事象 鋼板をプレスで曲げて構造物を作ったところ、曲げ部の外側に割れが発生した。
経過 鋼板をプレスで曲げて構造物を作ったところ、曲げ部の外側に割れが発見された。曲げ半径の小さな曲げ部のみに発生していた。
原因 板厚に対する内側曲げ半径が小さすぎたので、曲げによって部材の外側に発生する引張応力が、材料の引張強度を超えたためである。
対策 内側曲げ半径(R)/板厚(t)を1.5に設計変更した。
知識化 割れが発生するか否かの限界の最小R/t比は、鋼材の圧延方向や材料の硬さなどにも左右される。様々な要因を考慮した上で、経験的には1.5以上とすれば、まず割れは発生しない。
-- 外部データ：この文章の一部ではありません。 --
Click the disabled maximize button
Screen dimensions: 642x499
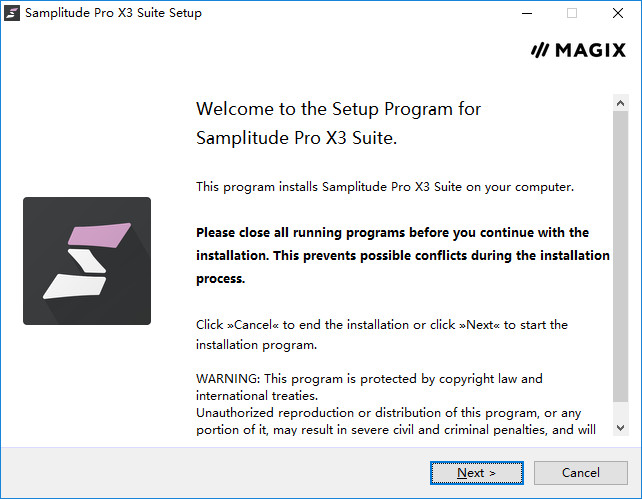572,13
背景 表1のように、圧延方向に平行に曲げる場合は、直角に曲げるより最小R/tを大きくとる必要がある。また、加工硬化材は焼き鈍し材に比べ、最小R/tを大きくとる必要がある。もちろん材質によっても最小R/tは異なる。
シナリオ
主シナリオ 無知、知識不足、調査・検討の不足、事前検討不足、審査・見直し不足、形状、角形状、応力集中、材料的要因、材料強度不足、破断
情報源 創造設計エンジンDB
設計経験則101、機械設計、3月号(1996)
マルチメディアファイル 図2.曲げによって割れが発生する
表1.材質・硬度・圧延方向の条件ごとの最小曲げ半径・板厚比(R/t)
分野 機械
データ作成者 張田吉昭 (有限会社フローネット)
中尾政之 (東京大学工学部附属総合試験所総合研究プロジェクト・連携工学プロジェクト)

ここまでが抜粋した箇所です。